[Material to process Boundary: Start]

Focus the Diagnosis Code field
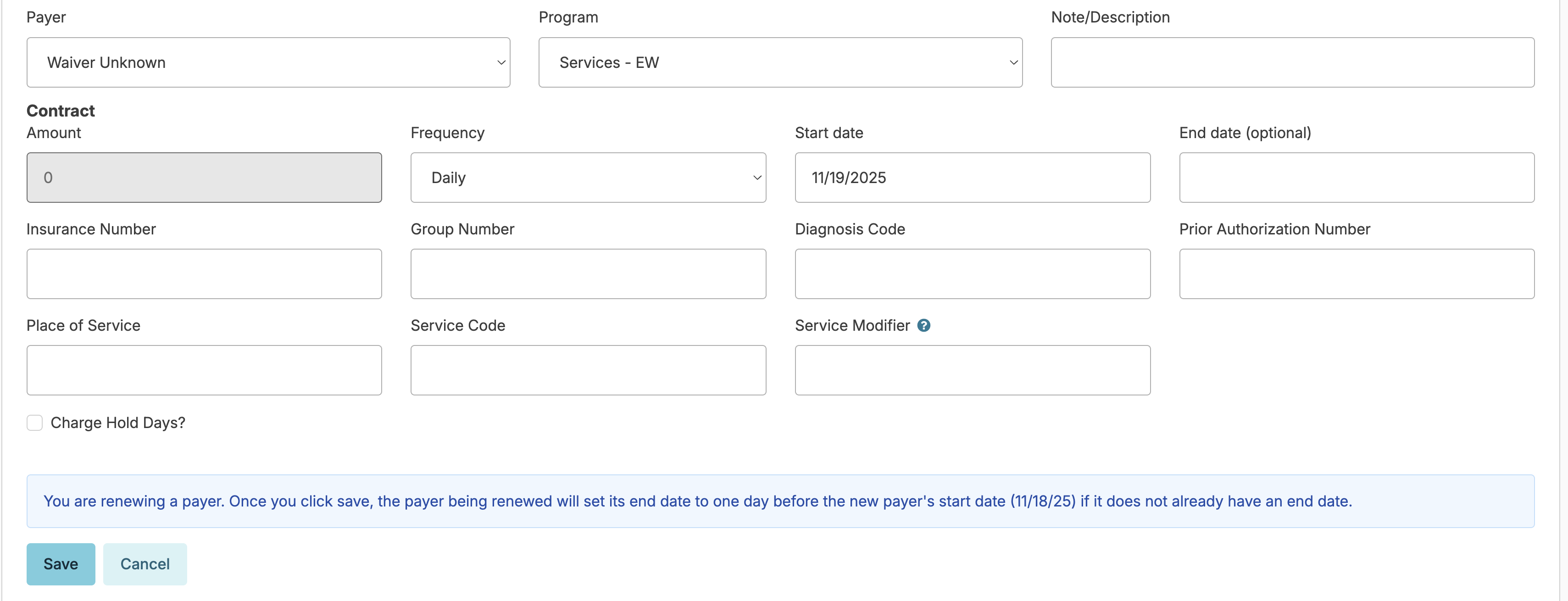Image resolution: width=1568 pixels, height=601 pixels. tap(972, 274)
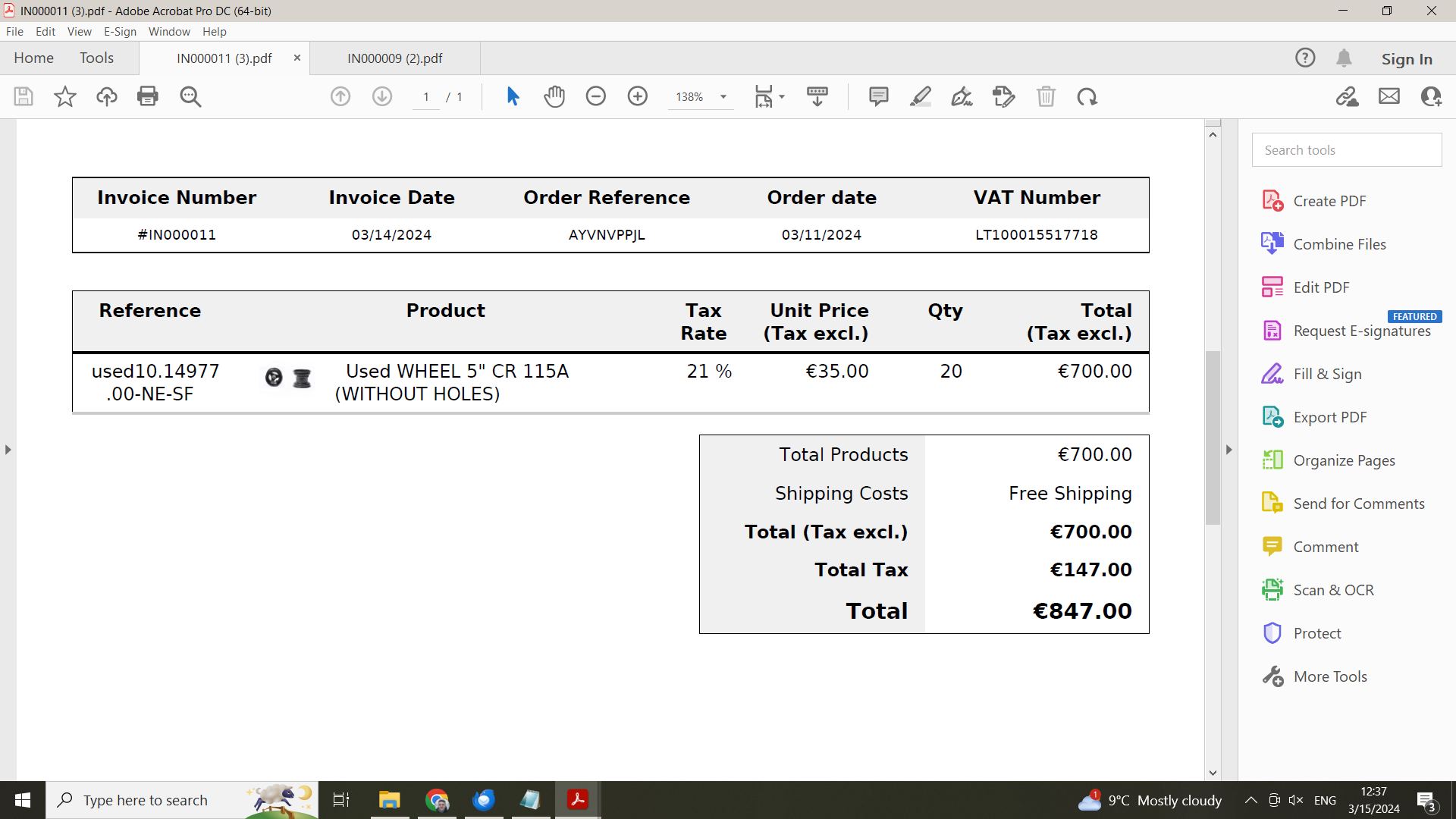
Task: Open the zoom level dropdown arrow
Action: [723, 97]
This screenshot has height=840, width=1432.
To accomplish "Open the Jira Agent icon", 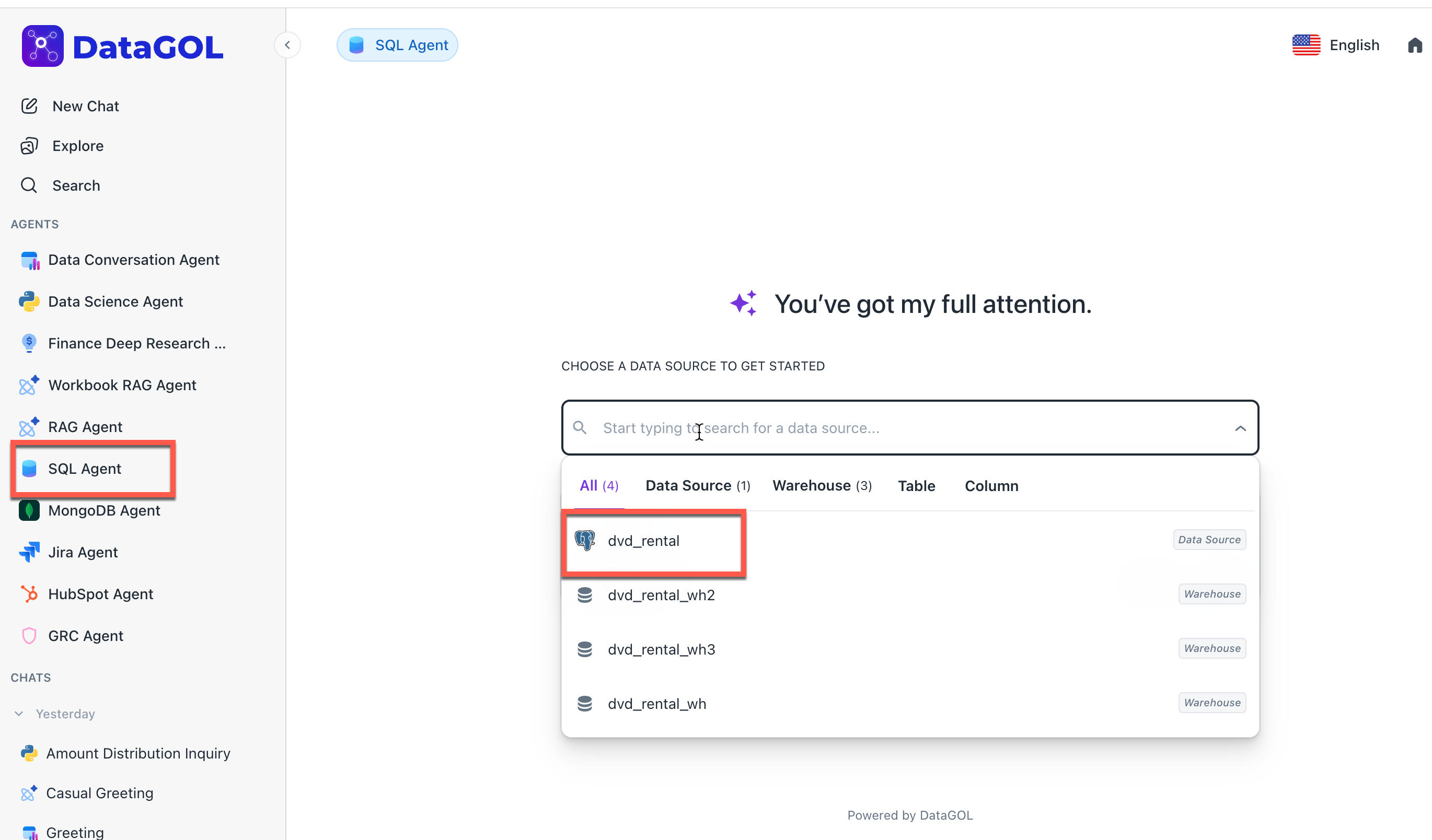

[Material to process Boundary: End]

■ To do ■
Which lines run from the one holding "This screenshot has height=840, width=1432." through the end of the records? Reproduce them word for word, both ends included, with no pictures.

■ Result below ■
This screenshot has height=840, width=1432.
To accomplish "Open the Jira Agent icon", 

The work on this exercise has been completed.